## What is being asked
For this exercise, restate the records word for word.

<<<<

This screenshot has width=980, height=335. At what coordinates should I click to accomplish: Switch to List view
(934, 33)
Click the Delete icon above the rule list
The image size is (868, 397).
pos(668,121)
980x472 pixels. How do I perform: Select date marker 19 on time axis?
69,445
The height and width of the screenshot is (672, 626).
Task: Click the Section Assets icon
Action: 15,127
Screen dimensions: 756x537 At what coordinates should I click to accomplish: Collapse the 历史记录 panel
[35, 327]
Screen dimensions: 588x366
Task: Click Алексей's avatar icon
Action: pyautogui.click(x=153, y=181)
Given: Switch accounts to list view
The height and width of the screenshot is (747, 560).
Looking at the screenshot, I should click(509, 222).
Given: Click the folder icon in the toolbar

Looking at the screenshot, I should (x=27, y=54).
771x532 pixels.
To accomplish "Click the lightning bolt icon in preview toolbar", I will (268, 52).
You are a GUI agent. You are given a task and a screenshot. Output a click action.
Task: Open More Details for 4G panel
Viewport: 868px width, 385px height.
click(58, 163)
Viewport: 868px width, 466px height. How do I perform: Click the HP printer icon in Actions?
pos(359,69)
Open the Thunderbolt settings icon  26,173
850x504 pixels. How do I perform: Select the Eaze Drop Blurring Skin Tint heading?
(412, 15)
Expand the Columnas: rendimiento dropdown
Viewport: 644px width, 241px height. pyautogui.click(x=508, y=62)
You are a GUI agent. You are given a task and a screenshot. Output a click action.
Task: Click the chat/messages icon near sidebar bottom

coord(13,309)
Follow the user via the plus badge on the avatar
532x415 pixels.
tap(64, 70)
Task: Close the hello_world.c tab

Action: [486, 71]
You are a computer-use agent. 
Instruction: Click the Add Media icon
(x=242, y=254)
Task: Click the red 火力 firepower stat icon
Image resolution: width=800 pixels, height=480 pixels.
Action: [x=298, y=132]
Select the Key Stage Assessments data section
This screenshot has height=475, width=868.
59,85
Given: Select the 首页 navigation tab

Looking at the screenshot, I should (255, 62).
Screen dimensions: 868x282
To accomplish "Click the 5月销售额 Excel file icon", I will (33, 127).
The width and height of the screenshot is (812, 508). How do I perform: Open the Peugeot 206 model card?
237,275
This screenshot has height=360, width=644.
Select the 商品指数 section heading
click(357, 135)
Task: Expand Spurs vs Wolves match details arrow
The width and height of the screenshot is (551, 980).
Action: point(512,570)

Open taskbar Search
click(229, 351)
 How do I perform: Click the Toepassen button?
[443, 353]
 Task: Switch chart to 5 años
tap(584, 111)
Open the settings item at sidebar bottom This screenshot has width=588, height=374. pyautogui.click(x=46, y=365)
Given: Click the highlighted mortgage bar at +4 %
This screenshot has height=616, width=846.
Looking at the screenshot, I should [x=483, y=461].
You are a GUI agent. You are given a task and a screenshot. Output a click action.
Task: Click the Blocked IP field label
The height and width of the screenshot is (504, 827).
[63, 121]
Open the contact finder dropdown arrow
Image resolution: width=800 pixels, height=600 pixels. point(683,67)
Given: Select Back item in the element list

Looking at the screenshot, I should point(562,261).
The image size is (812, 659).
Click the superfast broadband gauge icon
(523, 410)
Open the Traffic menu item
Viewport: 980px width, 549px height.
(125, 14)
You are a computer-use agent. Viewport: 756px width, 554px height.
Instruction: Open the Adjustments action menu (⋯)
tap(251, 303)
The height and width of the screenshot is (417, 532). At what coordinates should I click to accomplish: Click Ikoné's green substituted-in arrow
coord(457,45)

>>>>

## Exercise solution
This screenshot has width=980, height=335. At what coordinates should I click to accomplish: Switch to List view
(934, 33)
Click the Delete icon above the rule list
The image size is (868, 397).
pos(668,121)
980x472 pixels. How do I perform: Select date marker 19 on time axis?
69,445
The height and width of the screenshot is (672, 626).
Task: Click the Section Assets icon
Action: 15,127
Screen dimensions: 756x537 At what coordinates should I click to accomplish: Collapse the 历史记录 panel
[35, 327]
Screen dimensions: 588x366
Task: Click Алексей's avatar icon
Action: pyautogui.click(x=153, y=181)
Given: Switch accounts to list view
The height and width of the screenshot is (747, 560).
Looking at the screenshot, I should click(509, 222).
Given: Click the folder icon in the toolbar

Looking at the screenshot, I should (x=27, y=54).
771x532 pixels.
To accomplish "Click the lightning bolt icon in preview toolbar", I will (268, 52).
You are a GUI agent. You are given a task and a screenshot. Output a click action.
Task: Open More Details for 4G panel
Viewport: 868px width, 385px height.
click(58, 163)
Viewport: 868px width, 466px height. How do I perform: Click the HP printer icon in Actions?
pos(359,69)
Open the Thunderbolt settings icon  26,173
850x504 pixels. How do I perform: Select the Eaze Drop Blurring Skin Tint heading?
(412, 15)
Expand the Columnas: rendimiento dropdown
Viewport: 644px width, 241px height. pyautogui.click(x=508, y=62)
You are a GUI agent. You are given a task and a screenshot. Output a click action.
Task: Click the chat/messages icon near sidebar bottom

coord(13,309)
Follow the user via the plus badge on the avatar
532x415 pixels.
tap(64, 70)
Task: Close the hello_world.c tab

Action: [486, 71]
You are a computer-use agent. 
Instruction: Click the Add Media icon
(x=242, y=254)
Task: Click the red 火力 firepower stat icon
Image resolution: width=800 pixels, height=480 pixels.
Action: [x=298, y=132]
Select the Key Stage Assessments data section
This screenshot has height=475, width=868.
59,85
Given: Select the 首页 navigation tab

Looking at the screenshot, I should (255, 62).
Screen dimensions: 868x282
To accomplish "Click the 5月销售额 Excel file icon", I will (33, 127).
The width and height of the screenshot is (812, 508). How do I perform: Open the Peugeot 206 model card?
237,275
This screenshot has height=360, width=644.
Select the 商品指数 section heading
click(357, 135)
Task: Expand Spurs vs Wolves match details arrow
The width and height of the screenshot is (551, 980).
Action: point(512,570)

Open taskbar Search
click(229, 351)
 How do I perform: Click the Toepassen button?
[443, 353]
 Task: Switch chart to 5 años
tap(584, 111)
Open the settings item at sidebar bottom This screenshot has width=588, height=374. pyautogui.click(x=46, y=365)
Given: Click the highlighted mortgage bar at +4 %
This screenshot has height=616, width=846.
Looking at the screenshot, I should [x=483, y=461].
You are a GUI agent. You are given a task and a screenshot. Output a click action.
Task: Click the Blocked IP field label
The height and width of the screenshot is (504, 827).
[63, 121]
Open the contact finder dropdown arrow
Image resolution: width=800 pixels, height=600 pixels. point(683,67)
Given: Select Back item in the element list

Looking at the screenshot, I should point(562,261).
The image size is (812, 659).
Click the superfast broadband gauge icon
(523, 410)
Open the Traffic menu item
Viewport: 980px width, 549px height.
(125, 14)
You are a computer-use agent. Viewport: 756px width, 554px height.
Instruction: Open the Adjustments action menu (⋯)
tap(251, 303)
The height and width of the screenshot is (417, 532). At what coordinates should I click to accomplish: Click Ikoné's green substituted-in arrow
coord(457,45)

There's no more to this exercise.